Even if you forwent the smartphones (1 in 5 people don’t even have a smartphone in the U.S., for example; 1 in 6 in the U.K.) and instead sent a dedicated contact-tracing bracelet to every single person in the country, you’d still be stuck with widespread non-compliance, inability to force compliance in many countries, non-charged / forgotten / lost bracelets, Bluetooth issues, false positives, etc., etc., etc.

Contact tracing / exposure notification apps are nothing more pablum for the masses. It’s simply a case of governments wanting to be able to tell citizens, “Want to feel safe while getting back to work, shopping, going out to eat, vacationing, etc.? There’s an app for that.”

“Don’t worry. Be happy. Download this app and go about your business.”

Might these apps help in some cases to get the relatively few people who will use them to seek testing or self-quarantine if/when the alarm goes off? Of course. But, overall, these apps are little more than security blankets for the citizenry to clutch on their way to herd immunity and, for governments that use a centralized system, to track the spread of infections on the way to herd immunity.


  1. From what I’ve been reading, countries will have to mobilize armies of contract tracers to sufficiently track potential infections. Using phones is a nice idea, but probably would not cut it under any circumstances. Some things involving human behavior just don’t have a purely technological solution.

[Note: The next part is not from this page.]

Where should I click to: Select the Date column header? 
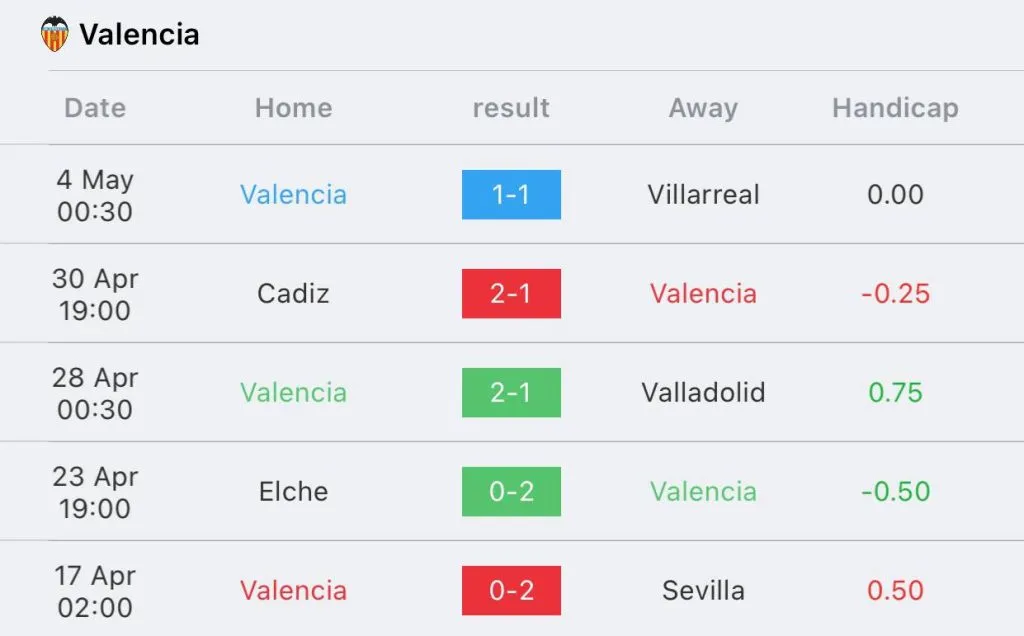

  2. Don’t let the perfect be the enemy of the good. California is mobilizing a small army of people to do tracing. If using the apps can help them do their job that is great. Some areas, like the SF Bay Area will have better coverage. Can’t be helped.

  3. Well, we know where MDN stands on the idea of contract tracing. I guess they checked with their resident epidemiologist about the value, or lack thereof, in this approach.

    Original headling: “NHS rejects Apple-Google coronavirus app plan

    1. No need for MacDailyNews to consult with an epidemiologist, they simply used their God-given common sense to think fo themselves.

      By the way:

      Reuters reported lastTuesday that only one in five people in Singapore — where they do what they’re told or pay a hefty, sometimes painful, price — which has rolled out an app similar to what experts are envisioning in the US, have signed up for the digital tracing app. That is nowhere near the 60% adoption rate experts think is necessary for digital tracing to have a measurable impact.

      MacDailyNews is entirely correct,: “These apps are little more than security blankets for the citizenry to clutch on their way to herd immunity and, for governments that use a centralized system, to track the spread of infections on the way to herd immunity.”

      1. Just a little ‘what if’ herd immunity doesn’t really work for CV19? It’s not proven yet that everyone who gets infected gets a full compliment of antibodies.
        People who really care about their welfare-being and their fellow men, should simply wear a mask at all times in public.

  4. I tend to agree on the MDN take. The exception is that I suspect the real aim is to like polling get enough info on infection and spread to extrapolate figures within the community that they can use statistically to predict the path to herd immunity or at least assess the risk of relaxing lockdown or progress as they do so.